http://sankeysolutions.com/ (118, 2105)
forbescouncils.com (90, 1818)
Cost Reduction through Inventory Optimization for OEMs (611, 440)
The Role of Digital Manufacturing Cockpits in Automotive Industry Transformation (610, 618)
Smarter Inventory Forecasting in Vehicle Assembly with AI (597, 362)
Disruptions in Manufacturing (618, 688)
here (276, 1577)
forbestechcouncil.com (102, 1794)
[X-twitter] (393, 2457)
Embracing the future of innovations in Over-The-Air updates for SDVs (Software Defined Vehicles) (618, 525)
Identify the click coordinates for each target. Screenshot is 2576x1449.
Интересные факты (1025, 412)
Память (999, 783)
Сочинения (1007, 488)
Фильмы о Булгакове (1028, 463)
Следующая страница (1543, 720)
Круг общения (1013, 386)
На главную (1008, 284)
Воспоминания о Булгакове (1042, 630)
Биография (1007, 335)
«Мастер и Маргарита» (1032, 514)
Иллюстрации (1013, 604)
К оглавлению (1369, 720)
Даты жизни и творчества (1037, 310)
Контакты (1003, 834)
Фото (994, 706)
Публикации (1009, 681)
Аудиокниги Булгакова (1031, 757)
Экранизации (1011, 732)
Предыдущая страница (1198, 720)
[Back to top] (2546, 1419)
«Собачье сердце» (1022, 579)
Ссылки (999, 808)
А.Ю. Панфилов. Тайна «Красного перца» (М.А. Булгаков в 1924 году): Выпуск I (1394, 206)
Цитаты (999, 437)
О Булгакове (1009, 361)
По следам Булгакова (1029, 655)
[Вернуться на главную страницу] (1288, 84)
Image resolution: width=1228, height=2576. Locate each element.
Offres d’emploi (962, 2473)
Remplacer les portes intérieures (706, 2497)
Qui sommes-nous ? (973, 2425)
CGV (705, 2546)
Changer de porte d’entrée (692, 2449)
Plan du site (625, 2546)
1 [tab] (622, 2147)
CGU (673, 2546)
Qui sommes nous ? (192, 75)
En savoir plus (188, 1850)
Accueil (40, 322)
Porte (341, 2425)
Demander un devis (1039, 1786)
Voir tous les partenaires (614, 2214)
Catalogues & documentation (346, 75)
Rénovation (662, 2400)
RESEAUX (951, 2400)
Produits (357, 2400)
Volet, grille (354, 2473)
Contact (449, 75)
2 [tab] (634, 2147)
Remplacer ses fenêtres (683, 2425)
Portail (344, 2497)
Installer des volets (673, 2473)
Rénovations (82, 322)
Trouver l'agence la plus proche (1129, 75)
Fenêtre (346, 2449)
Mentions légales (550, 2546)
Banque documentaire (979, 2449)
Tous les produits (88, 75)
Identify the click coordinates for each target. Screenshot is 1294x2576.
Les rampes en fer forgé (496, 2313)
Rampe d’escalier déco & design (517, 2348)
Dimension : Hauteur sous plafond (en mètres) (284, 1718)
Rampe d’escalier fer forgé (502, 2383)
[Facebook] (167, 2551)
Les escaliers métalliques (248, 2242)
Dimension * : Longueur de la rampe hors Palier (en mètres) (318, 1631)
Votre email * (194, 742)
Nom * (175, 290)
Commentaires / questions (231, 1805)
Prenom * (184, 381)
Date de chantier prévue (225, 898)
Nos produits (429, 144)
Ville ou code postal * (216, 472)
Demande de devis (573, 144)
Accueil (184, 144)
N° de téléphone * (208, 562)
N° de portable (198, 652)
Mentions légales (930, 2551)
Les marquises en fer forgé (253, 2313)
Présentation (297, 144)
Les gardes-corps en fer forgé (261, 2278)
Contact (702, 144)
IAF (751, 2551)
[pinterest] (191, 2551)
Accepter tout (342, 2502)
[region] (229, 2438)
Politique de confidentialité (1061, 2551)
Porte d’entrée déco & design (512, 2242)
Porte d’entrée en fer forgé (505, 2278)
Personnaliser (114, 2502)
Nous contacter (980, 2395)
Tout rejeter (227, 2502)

################

Exercise directions — Please make an exact copy of the lines above from the line with "Dimension * : Longueur" through the line with "Porte d’entrée en fer forgé (505, 2278)", both ends included.

Response box —
Dimension * : Longueur de la rampe hors Palier (en mètres) (318, 1631)
Votre email * (194, 742)
Nom * (175, 290)
Commentaires / questions (231, 1805)
Prenom * (184, 381)
Date de chantier prévue (225, 898)
Nos produits (429, 144)
Ville ou code postal * (216, 472)
Demande de devis (573, 144)
Accueil (184, 144)
N° de téléphone * (208, 562)
N° de portable (198, 652)
Mentions légales (930, 2551)
Les marquises en fer forgé (253, 2313)
Présentation (297, 144)
Les gardes-corps en fer forgé (261, 2278)
Contact (702, 144)
IAF (751, 2551)
[pinterest] (191, 2551)
Accepter tout (342, 2502)
[region] (229, 2438)
Politique de confidentialité (1061, 2551)
Porte d’entrée déco & design (512, 2242)
Porte d’entrée en fer forgé (505, 2278)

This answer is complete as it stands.